Marshallagia marshalli is a generalist parasite which also infects a wide range of hoofed animals ranging from sheep in Saudi Arabia, to saiga antelopes in Kazakhstan, to bighorn sheep in Montana, and reindeers in the Arctic - unlike O. gruehneri which is a reindeer specialist. While you'd expect that the reindeer specialist would have evolved such cold-resistant larvae, instead it simply refrains from laying eggs during winter so that transmission only occurs during summer. Because M. marshalli is a parasite of ruminants in dry deserts, their ability to survive such cold conditions might simply come with being able to infect hosts in generally arid and inhospitable environments. The caveat here is that M. marshalli might be a species complex (a group of closely-related lineages which have been classified as a single species due to their similarities), and the species/sub-species that infects Svalbard reindeer might have evolved to withstand the cold as a specialised adaptation for the conditions found in the high arctic.

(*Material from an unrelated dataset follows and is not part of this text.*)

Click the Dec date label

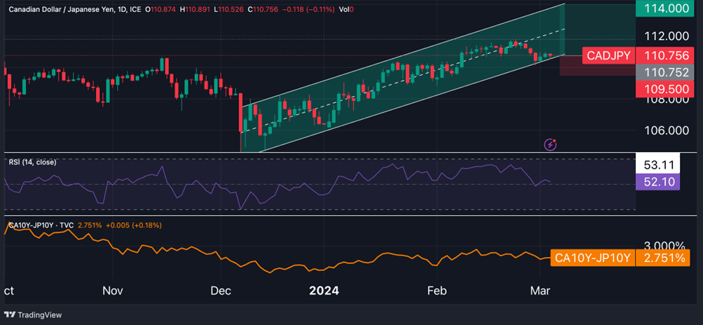coord(221,291)
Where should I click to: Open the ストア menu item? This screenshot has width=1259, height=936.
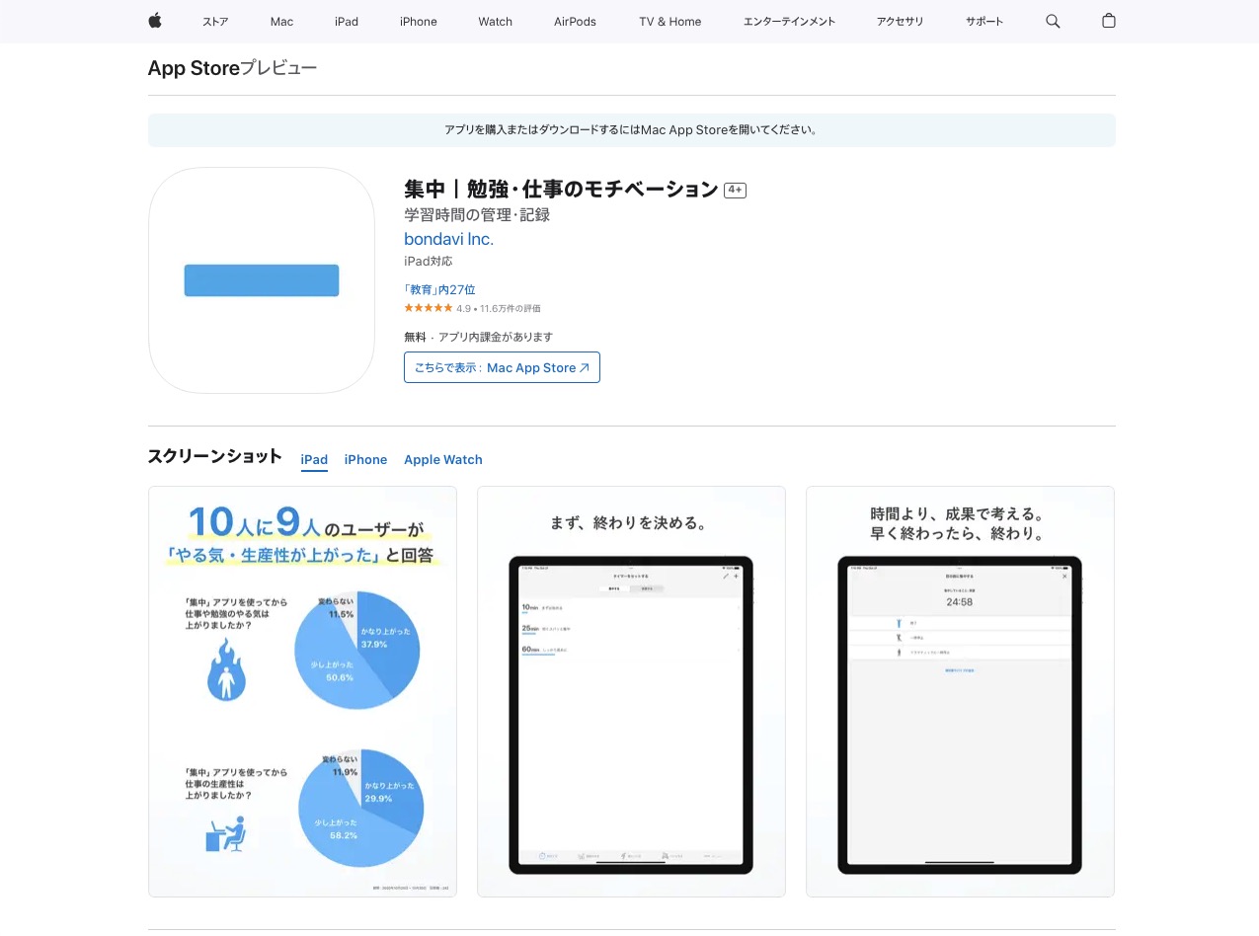point(215,22)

So why has M. marshalli evolved such cold-resistant larvae instead of doing what O. gruehneri does and simply lay their eggs during summer when the larvae will be exposed to more favourable conditions? As mentioned above, Ostertagia gruehneri is a reindeer specialist, so perhaps in order for M. marshalli to have a fighting chance while sharing a host a well-adapted specialist like O. gruehneri, it needs to come in from the cold. Given how the infection dynamics of these two parasites are so seasonally-dependent, it is unknown how future climate change will affect their respective abundance in their hosts, and what consequences this will have on the reindeer population.
Reference:
Carlsson, A.M., Justin Irvine, R., Wilson, K., Piertney, S.B., Halvorsen, O., Coulson, S.J., Stien, A., Albon, S.D. (2012) Disease transmission in an extreme environment: nematode parasites infect reindeer during the Arctic winter. International Journal for Parasitology 42:789-795
I think the egg illustration is the wrong species, looks like a Nematodirus spp. Your source has the same picture in two places and it's the other picture they have for Marshallagia which is correct.